Social Income in South Africa, An Economy Marred by High Unemployment, Poverty and Extreme Inequality
by METH, C, 2008Research Report. Centre for Poverty Employment and Growth, Human Sciences Research Council
Disagreements about the severity of poverty and inequality in South Africa have stimulated debate on the social wage. Given extreme measurement difficulties, not much reliance can be placed on existing attempts to value the social wage. This paper proposes that income poverty measures be augmented to consider the impact of social spending on disposable income. Meth starts with one of the few published estimates of the value and distribution of the social wage, undertaken by the Human Sciences Research Council in 2004, and assesses this estimate based on studies in the United Kingdom.
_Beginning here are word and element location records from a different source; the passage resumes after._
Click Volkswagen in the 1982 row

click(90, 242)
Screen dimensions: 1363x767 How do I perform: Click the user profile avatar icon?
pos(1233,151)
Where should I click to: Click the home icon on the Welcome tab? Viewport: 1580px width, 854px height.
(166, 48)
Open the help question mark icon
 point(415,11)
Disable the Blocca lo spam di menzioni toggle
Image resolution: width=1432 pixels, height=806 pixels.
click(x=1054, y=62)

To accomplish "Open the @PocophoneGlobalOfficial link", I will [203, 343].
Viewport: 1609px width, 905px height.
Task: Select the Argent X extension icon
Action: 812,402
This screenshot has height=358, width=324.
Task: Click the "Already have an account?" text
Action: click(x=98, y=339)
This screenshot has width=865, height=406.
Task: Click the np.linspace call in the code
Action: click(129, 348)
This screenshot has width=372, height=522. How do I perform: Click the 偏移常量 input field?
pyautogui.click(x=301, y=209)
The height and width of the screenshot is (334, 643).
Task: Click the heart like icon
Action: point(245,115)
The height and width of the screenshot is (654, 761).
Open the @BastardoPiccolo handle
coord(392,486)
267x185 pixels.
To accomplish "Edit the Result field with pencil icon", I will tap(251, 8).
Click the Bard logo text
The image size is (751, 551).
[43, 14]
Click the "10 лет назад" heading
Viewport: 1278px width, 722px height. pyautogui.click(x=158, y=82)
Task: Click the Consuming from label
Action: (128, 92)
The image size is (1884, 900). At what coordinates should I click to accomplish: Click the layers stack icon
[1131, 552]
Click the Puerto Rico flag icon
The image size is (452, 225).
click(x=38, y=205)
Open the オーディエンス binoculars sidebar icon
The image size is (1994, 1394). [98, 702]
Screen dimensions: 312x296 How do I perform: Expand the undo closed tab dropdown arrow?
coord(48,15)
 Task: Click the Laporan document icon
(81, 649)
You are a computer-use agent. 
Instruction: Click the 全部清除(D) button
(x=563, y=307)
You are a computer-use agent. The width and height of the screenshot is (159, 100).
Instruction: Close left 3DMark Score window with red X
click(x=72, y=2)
He then reviews the role of the social wage in social protection, which provides a context within which Standing’s concept of social income can be explored in some detail. A test for conformity with the standard economic definitions of income is conducted, after which the question of whether existing household surveys can be used to measure social income is posed. The paper offers an approach that, although it cannot cope with big-ticket social wage expenditures (health, education and housing), could at least render income poverty estimates less vulnerable to the charge of neglecting all effects of social spending on welfare. Tackling the job of producing the necessary information will be an ambitious undertaking, whose satisfactory execution will require more than the preliminary examination provided here. The paper should thus be viewed as a first stab at a difficult problem.